REQUIRED ACTION A:
Reproduce the piece on bread in Morocco from "Bread. Or ‘hobbz’" up to and including "thesis, makes her own bread.".
REQUIRED ACTION B:
Extend the piece on bread in Morocco, starting right after its last sentence.

EXTRACTED TEXT:
Bread. Or ‘hobbz’ to anyone in the Arab world, including Morocco. I was sure I’d heard ‘Hobbs’ in relation to bread before, was it a brand? Here, in any case, it is much more than that.

Women in Morocco make bread. Clearly not all women, but a lot more women than I would have expected. A mother of five children, with a family shop that sells bread, nevertheless makes her own bread. The husband says it’s her job. The bread in their shop is just bought in for selling to customers (like me). My neighbour who often works a 10-hour shift packing peppers to go to Europe, makes her own bread. This isn’t just the occasional loaf, it’s enough to eat with every meal, every day. When I say eat with, I mean instead of a fork, and as an accompaniment to the meat, veg and dried apricot if you are lucky. Even an academic with two children, a full time job and writing her thesis, makes her own bread.

Obviously the double shift for women is nothing new to us. Although just because it isn’t new, it doesn’t mean it isn’t worth noticing. That’s what I’ve been doing recently, noticing things. Other people work and make bread. I notice things. People also notice me. So it’s not a one-way process. Sometimes I notice people noticing me. In every country I’ve been a foreigner there is a word, you just have to listen for what it is. I’d recognise myself as ‘la Gringa’ in Latin America, ‘Guirri’ in Spain, or ‘Gainjin’ in Japan. I now recognise myself as “l’Goeriya”. Or, in the Spanish pronunciation even better: “Goerilla”. In hindsight, I think Gringa sounded pretty good!

If you want to understand something I sometimes think it’s worth skirting around the edges first: what is not the thing you want to understand? I want to understand seasonal work. So what do people do when they aren’t at work? Maybe that’s what I’ve been noticing recently: the bread-making, the floor sweeping, the hand-washing of clothes (I get to take part in that one). It means things are coming more into 3D. You don’t just see a worker you see a person in their context.

The same goes for the Goerilla. I’m fast losing novelty value, so if I expect people to continue having patient conversations with me, I’d better get 3D fast. People don’t want to talk about their work all day. The art of staying put is quite different to the art of travelling and arriving. For a start if I’m not making bread I can at least make some salad. However, I have found something that is more interesting to people than my (lack of) bread-making. I have found a job.

SOURCE DATA:
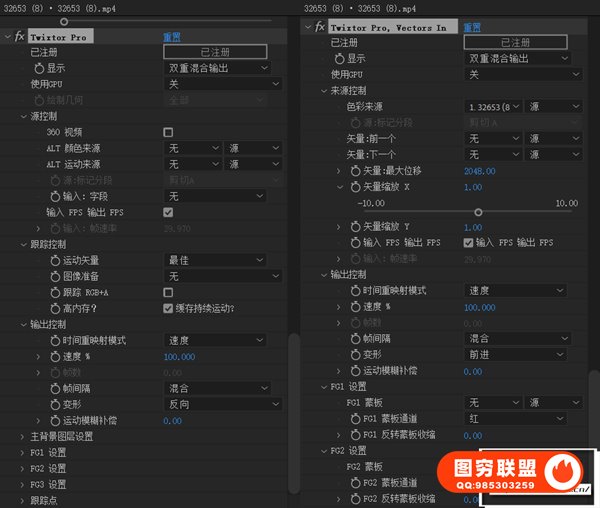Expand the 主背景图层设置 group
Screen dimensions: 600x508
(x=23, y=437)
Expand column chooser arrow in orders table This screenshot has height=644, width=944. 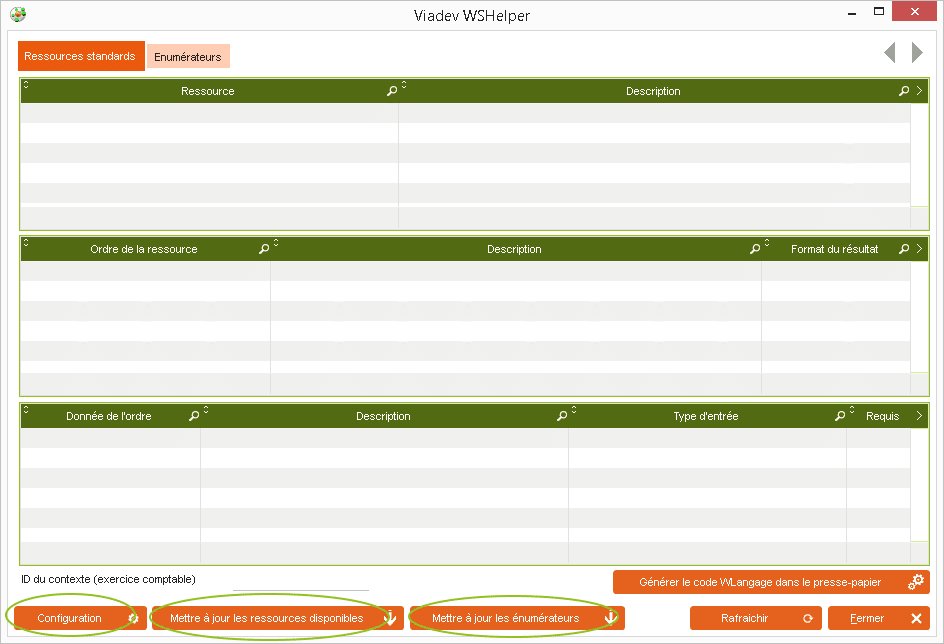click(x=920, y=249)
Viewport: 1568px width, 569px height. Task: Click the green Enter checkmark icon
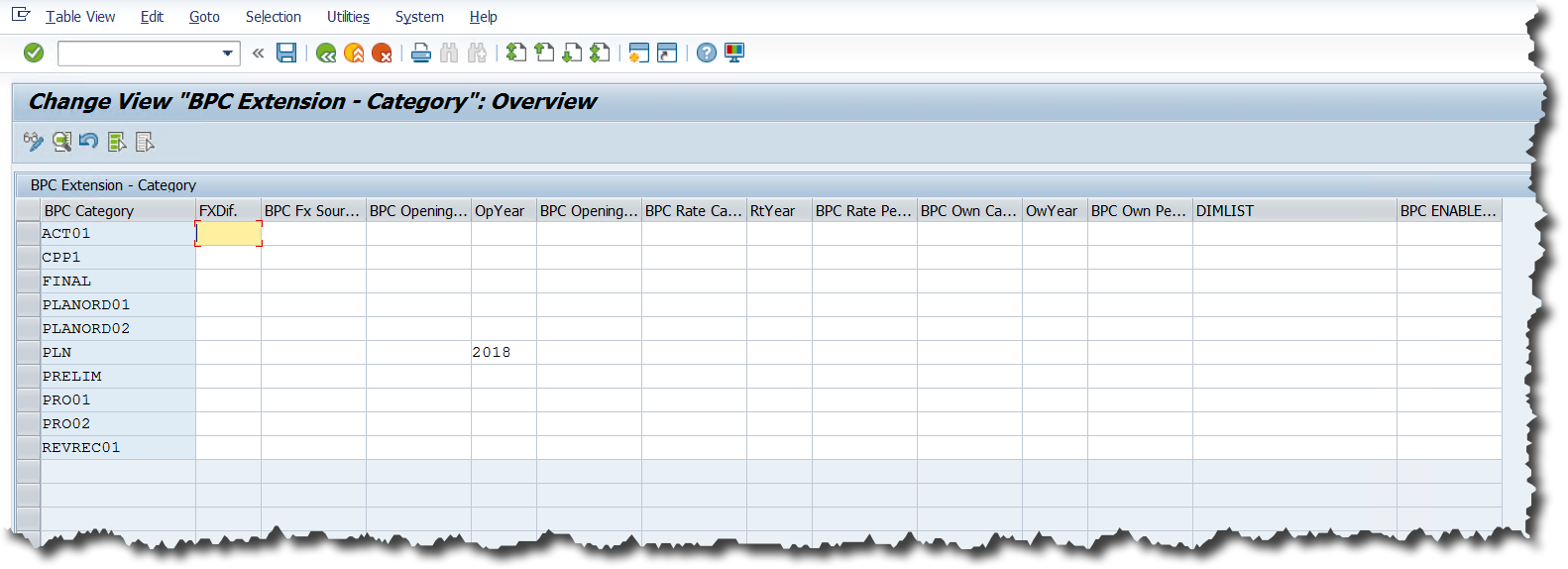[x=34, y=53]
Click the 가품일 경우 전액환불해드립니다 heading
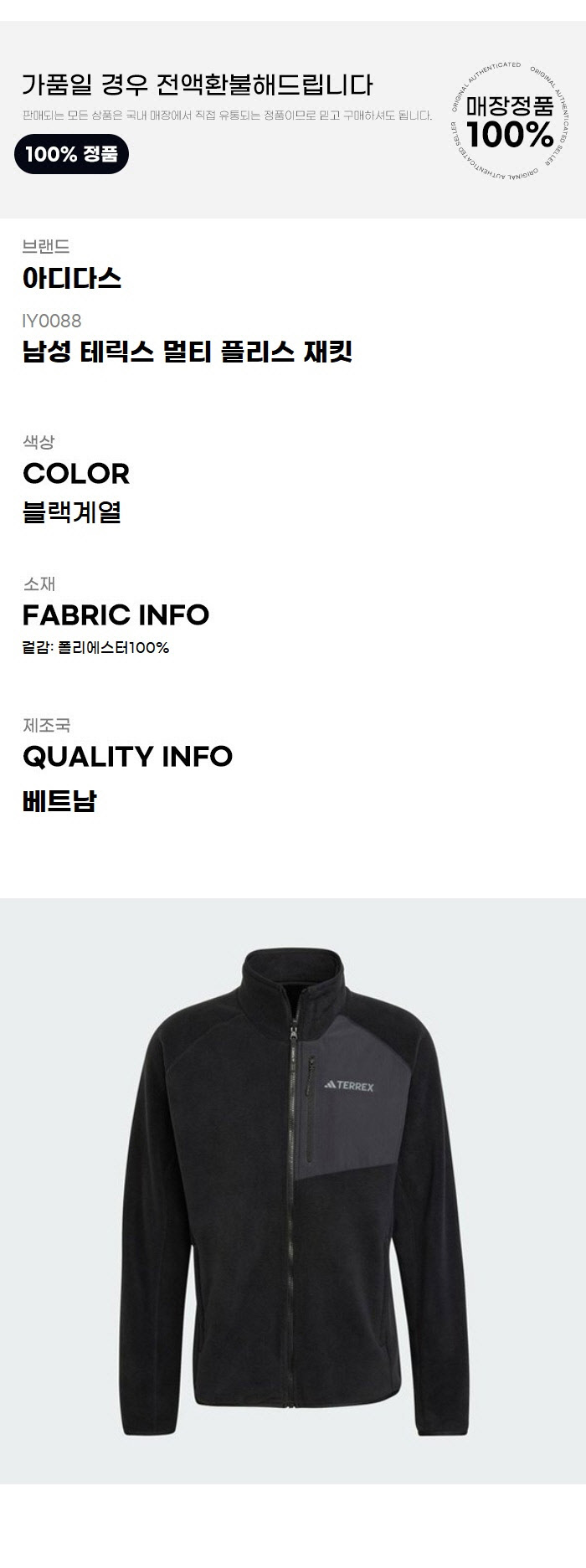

EXERCISE OUTPUT A:
Bread. Or ‘hobbz’ to anyone in the Arab world, including Morocco. I was sure I’d heard ‘Hobbs’ in relation to bread before, was it a brand? Here, in any case, it is much more than that.

Women in Morocco make bread. Clearly not all women, but a lot more women than I would have expected. A mother of five children, with a family shop that sells bread, nevertheless makes her own bread. The husband says it’s her job. The bread in their shop is just bought in for selling to customers (like me). My neighbour who often works a 10-hour shift packing peppers to go to Europe, makes her own bread. This isn’t just the occasional loaf, it’s enough to eat with every meal, every day. When I say eat with, I mean instead of a fork, and as an accompaniment to the meat, veg and dried apricot if you are lucky. Even an academic with two children, a full time job and writing her thesis, makes her own bread.

EXERCISE OUTPUT B:
I was tempted to go for a job picking veg, but I think that could lead to trouble and I’m told to be careful several times a day. So English teacher it is, only a few hours. It costs me nothing to share my ‘goerilla-ness’ in Thursday and it doesn’t cost them either. Languages are the currency of social mobility in Morocco. In all major cities middle class children go to bilingual or trilingual schools and have private tutoring and classes in the evenings, adults too if they want to. There is no after-school tutoring in my town, people with good language skills tend to socially move themselves elsewhere. So you could argue that I’m helping a process of westernisation and globalisation, which would be true. I might contribute to people understanding the terrible songs that are on the radio. However, this isn’t preaching in an untouched village, it’s sharing words with people who don’t want to pick Europe’s tomatoes forever.

There’s one more thing about bread. It gets recycled. It’s the one thing. Other things might be re-used, if they are put in the bin and perhaps taken out again. Or more likely all the disposable stuff will just begin to blend in with the rubbish and rubble on the streets. So the bright pink yogurt pot will slowly fade as it’s trampled into the sandy ground. That’s not the case with bread. Bread is separated and saved. It has a detectable ecological cycle. The crusts and end are collected up, dried out in the sun, collected on a horse driven cart and taken to be eaten by the ‘bugra’ – the cow – as I was told my landlord, but I think the horse gets a bite too.

Conflict of interests: The writer admits to disliking yogurt, and enjoying her daily bread. Personal preferences may therefore have affected the analysis above.